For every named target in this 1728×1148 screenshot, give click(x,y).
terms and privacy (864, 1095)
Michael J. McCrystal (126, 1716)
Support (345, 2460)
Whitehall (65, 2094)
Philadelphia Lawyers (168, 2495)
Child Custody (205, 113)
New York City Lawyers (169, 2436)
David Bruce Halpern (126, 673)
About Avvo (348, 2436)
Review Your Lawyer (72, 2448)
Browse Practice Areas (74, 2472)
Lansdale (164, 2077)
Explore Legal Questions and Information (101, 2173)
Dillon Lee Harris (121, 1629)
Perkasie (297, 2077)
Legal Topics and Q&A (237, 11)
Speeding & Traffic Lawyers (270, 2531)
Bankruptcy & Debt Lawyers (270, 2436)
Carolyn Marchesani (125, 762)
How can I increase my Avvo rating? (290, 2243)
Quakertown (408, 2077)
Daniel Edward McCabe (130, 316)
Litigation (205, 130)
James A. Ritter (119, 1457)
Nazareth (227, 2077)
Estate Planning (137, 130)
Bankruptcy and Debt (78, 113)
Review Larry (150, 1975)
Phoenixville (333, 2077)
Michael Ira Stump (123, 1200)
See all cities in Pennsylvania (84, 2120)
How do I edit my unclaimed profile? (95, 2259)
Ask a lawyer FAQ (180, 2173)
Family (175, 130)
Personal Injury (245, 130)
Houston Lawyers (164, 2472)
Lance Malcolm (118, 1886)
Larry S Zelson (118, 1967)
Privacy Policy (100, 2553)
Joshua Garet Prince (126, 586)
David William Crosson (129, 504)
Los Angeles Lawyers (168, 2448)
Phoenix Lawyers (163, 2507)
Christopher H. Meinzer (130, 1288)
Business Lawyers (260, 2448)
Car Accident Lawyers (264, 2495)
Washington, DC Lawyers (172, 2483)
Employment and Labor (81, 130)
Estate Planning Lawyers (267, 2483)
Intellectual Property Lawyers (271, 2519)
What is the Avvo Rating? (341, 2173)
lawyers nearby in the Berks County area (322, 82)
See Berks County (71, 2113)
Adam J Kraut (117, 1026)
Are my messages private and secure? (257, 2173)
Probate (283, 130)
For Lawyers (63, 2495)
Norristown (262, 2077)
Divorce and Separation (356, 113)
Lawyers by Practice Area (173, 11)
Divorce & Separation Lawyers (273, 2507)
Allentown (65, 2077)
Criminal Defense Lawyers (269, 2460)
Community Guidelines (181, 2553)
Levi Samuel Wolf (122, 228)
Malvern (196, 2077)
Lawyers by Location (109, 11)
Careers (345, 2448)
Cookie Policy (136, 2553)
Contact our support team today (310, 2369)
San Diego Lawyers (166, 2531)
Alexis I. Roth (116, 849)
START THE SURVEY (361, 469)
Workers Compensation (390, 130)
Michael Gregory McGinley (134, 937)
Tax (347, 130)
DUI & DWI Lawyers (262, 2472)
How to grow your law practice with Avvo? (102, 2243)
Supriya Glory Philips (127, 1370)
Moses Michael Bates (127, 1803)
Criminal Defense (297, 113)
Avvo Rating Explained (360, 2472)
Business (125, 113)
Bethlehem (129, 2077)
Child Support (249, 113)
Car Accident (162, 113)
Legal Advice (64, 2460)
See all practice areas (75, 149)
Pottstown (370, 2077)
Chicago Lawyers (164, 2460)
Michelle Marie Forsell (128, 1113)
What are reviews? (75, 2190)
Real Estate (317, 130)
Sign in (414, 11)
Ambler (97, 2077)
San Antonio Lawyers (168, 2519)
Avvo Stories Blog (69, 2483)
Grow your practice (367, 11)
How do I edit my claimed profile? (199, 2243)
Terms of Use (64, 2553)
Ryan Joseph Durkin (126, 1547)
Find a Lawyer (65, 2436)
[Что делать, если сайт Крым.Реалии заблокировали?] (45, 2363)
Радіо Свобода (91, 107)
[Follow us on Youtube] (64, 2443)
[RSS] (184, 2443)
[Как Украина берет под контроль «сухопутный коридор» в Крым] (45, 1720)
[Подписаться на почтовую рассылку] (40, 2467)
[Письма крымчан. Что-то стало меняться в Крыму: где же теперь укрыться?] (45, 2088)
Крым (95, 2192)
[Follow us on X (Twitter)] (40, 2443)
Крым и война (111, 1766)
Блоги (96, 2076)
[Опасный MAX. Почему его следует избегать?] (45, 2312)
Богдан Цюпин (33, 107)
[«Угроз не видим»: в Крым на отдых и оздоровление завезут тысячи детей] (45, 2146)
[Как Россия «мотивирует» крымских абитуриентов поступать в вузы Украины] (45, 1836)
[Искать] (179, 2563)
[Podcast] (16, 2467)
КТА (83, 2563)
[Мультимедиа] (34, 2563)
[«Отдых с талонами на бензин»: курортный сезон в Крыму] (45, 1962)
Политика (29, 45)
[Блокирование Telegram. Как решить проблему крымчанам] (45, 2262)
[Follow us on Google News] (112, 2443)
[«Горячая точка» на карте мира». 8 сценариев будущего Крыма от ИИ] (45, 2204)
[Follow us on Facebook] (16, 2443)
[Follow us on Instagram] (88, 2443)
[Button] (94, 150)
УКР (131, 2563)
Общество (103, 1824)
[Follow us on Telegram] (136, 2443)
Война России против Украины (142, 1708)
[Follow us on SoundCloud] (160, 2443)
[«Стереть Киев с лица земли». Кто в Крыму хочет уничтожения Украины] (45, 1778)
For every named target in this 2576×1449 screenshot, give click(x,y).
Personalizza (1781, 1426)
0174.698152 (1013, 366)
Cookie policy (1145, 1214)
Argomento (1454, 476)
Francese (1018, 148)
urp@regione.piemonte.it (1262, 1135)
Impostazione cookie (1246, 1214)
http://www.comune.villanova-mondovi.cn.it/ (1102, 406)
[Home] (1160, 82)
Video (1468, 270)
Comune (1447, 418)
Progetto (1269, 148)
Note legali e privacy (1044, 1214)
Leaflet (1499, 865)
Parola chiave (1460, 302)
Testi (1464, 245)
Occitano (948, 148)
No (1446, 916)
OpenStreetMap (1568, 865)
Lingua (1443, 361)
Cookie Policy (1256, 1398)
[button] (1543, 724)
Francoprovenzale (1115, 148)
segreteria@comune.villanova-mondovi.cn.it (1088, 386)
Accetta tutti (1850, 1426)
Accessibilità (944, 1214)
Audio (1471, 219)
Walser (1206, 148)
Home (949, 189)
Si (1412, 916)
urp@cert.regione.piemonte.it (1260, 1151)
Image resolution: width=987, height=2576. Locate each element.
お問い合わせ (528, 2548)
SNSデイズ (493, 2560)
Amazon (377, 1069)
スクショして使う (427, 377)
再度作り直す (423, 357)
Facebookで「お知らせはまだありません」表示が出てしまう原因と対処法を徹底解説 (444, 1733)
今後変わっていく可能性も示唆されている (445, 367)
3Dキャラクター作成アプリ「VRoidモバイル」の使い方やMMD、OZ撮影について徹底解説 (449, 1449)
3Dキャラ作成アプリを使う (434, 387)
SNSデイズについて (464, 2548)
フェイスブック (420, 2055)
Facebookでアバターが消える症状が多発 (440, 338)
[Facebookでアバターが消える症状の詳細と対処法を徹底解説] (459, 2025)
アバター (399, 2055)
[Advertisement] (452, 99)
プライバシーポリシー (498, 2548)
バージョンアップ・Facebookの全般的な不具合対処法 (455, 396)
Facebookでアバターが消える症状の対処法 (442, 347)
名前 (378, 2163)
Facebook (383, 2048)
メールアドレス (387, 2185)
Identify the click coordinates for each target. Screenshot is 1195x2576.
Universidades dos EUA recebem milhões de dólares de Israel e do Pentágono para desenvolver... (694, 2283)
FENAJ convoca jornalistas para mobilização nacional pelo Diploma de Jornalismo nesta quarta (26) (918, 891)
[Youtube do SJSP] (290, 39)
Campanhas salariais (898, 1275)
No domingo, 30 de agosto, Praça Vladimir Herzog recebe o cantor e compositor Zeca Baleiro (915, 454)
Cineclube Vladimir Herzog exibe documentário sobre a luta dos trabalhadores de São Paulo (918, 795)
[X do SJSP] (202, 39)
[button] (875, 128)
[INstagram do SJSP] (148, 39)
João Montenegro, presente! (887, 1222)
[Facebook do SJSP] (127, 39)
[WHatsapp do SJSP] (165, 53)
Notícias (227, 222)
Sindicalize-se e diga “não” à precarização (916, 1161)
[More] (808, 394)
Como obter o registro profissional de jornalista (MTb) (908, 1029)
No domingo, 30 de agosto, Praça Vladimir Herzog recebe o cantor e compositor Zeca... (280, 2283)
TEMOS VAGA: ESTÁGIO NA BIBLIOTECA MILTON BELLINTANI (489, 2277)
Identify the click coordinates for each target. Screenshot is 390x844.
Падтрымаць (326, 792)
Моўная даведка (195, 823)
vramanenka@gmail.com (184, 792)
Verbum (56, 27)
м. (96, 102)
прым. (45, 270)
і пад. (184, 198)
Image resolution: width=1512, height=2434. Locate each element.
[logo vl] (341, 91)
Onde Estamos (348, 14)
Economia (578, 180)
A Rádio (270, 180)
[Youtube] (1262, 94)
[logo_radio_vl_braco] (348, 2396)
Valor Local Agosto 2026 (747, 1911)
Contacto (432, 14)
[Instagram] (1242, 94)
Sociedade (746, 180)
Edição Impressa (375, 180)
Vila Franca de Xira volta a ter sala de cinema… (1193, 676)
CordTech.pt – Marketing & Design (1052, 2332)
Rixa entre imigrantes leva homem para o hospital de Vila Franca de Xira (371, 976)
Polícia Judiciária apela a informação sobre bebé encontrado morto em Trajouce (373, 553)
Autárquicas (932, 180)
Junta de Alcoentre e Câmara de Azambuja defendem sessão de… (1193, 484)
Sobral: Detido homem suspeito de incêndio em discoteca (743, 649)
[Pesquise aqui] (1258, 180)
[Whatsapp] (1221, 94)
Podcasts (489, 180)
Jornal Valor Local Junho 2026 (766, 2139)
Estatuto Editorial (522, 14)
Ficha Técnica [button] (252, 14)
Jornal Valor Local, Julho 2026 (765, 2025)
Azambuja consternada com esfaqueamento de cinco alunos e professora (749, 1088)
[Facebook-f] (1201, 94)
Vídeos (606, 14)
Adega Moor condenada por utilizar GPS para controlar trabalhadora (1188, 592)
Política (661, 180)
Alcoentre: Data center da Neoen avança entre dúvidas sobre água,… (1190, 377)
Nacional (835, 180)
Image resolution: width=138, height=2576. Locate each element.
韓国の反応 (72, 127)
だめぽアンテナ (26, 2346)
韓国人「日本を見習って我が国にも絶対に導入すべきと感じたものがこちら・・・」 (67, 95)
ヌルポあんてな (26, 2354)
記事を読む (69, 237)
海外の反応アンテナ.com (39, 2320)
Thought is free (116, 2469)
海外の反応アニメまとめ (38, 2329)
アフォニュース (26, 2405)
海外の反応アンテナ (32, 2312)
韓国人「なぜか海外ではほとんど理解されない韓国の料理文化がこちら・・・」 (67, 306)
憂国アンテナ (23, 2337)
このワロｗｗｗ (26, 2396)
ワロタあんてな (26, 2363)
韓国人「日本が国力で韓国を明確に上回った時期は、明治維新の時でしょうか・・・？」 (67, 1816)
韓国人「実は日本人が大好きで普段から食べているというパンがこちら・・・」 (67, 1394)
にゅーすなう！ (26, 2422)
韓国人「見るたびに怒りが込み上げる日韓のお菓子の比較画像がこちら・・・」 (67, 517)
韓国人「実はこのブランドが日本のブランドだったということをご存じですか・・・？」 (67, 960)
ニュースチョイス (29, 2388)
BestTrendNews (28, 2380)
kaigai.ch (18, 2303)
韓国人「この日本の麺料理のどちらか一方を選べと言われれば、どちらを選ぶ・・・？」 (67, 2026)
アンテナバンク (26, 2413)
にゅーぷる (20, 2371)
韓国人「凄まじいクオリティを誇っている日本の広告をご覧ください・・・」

============================================================

» WHAT TO PRODUCE:
As listed above, the lines from the line with "Accetta tutti (1850, 1426)" to the line with "Facebookでアバターが消える症状が多発 (440, 338)" are to be echoed exactly, with both ends included and nothing added.

» TASK ANSWER:
Accetta tutti (1850, 1426)
Accessibilità (944, 1214)
Audio (1471, 219)
Walser (1206, 148)
Home (949, 189)
Si (1412, 916)
urp@cert.regione.piemonte.it (1260, 1151)
Image resolution: width=987, height=2576. Locate each element.
お問い合わせ (528, 2548)
SNSデイズ (493, 2560)
Amazon (377, 1069)
スクショして使う (427, 377)
再度作り直す (423, 357)
Facebookで「お知らせはまだありません」表示が出てしまう原因と対処法を徹底解説 (444, 1733)
今後変わっていく可能性も示唆されている (445, 367)
3Dキャラクター作成アプリ「VRoidモバイル」の使い方やMMD、OZ撮影について徹底解説 (449, 1449)
3Dキャラ作成アプリを使う (434, 387)
SNSデイズについて (464, 2548)
フェイスブック (420, 2055)
Facebookでアバターが消える症状が多発 (440, 338)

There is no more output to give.